Task instructions -
Take the data that sits below and write it out again exactly.

Dataset excerpts -

*****

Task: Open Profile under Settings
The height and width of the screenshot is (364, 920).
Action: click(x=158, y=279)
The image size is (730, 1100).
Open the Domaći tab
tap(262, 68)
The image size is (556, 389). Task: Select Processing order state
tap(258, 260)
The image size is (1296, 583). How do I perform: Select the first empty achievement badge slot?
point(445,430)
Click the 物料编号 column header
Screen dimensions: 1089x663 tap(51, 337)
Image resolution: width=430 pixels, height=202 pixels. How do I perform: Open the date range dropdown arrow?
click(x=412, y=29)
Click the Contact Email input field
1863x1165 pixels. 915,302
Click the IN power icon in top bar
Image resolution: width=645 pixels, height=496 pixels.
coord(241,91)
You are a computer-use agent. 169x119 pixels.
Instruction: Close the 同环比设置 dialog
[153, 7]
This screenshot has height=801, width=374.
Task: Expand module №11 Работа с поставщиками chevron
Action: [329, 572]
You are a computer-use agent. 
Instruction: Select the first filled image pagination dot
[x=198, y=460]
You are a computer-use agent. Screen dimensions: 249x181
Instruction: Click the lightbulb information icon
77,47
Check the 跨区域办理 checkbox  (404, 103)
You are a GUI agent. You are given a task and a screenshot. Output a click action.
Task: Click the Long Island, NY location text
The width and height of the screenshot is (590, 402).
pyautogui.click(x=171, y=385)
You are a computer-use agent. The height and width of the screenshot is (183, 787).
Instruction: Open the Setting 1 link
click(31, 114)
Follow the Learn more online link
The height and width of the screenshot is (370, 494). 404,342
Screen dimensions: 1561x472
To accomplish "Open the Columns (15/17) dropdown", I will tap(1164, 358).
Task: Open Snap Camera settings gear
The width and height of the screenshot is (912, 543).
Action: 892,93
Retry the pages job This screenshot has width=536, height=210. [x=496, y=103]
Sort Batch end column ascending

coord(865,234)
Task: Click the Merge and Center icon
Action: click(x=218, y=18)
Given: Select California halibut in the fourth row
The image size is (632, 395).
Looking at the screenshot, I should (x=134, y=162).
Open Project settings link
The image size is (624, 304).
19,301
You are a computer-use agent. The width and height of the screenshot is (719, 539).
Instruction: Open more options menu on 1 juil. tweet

*****

Your solution -
Task: Open Profile under Settings
The height and width of the screenshot is (364, 920).
Action: click(x=158, y=279)
The image size is (730, 1100).
Open the Domaći tab
tap(262, 68)
The image size is (556, 389). Task: Select Processing order state
tap(258, 260)
The image size is (1296, 583). How do I perform: Select the first empty achievement badge slot?
point(445,430)
Click the 物料编号 column header
Screen dimensions: 1089x663 tap(51, 337)
Image resolution: width=430 pixels, height=202 pixels. How do I perform: Open the date range dropdown arrow?
click(x=412, y=29)
Click the Contact Email input field
1863x1165 pixels. 915,302
Click the IN power icon in top bar
Image resolution: width=645 pixels, height=496 pixels.
coord(241,91)
You are a computer-use agent. 169x119 pixels.
Instruction: Close the 同环比设置 dialog
[153, 7]
This screenshot has height=801, width=374.
Task: Expand module №11 Работа с поставщиками chevron
Action: [329, 572]
You are a computer-use agent. 
Instruction: Select the first filled image pagination dot
[x=198, y=460]
You are a computer-use agent. Screen dimensions: 249x181
Instruction: Click the lightbulb information icon
77,47
Check the 跨区域办理 checkbox  (404, 103)
You are a GUI agent. You are given a task and a screenshot. Output a click action.
Task: Click the Long Island, NY location text
The width and height of the screenshot is (590, 402).
pyautogui.click(x=171, y=385)
You are a computer-use agent. The height and width of the screenshot is (183, 787).
Instruction: Open the Setting 1 link
click(31, 114)
Follow the Learn more online link
The height and width of the screenshot is (370, 494). 404,342
Screen dimensions: 1561x472
To accomplish "Open the Columns (15/17) dropdown", I will tap(1164, 358).
Task: Open Snap Camera settings gear
The width and height of the screenshot is (912, 543).
Action: 892,93
Retry the pages job This screenshot has width=536, height=210. [x=496, y=103]
Sort Batch end column ascending

coord(865,234)
Task: Click the Merge and Center icon
Action: click(x=218, y=18)
Given: Select California halibut in the fourth row
The image size is (632, 395).
Looking at the screenshot, I should (x=134, y=162).
Open Project settings link
The image size is (624, 304).
19,301
You are a computer-use agent. The width and height of the screenshot is (719, 539).
Instruction: Open more options menu on 1 juil. tweet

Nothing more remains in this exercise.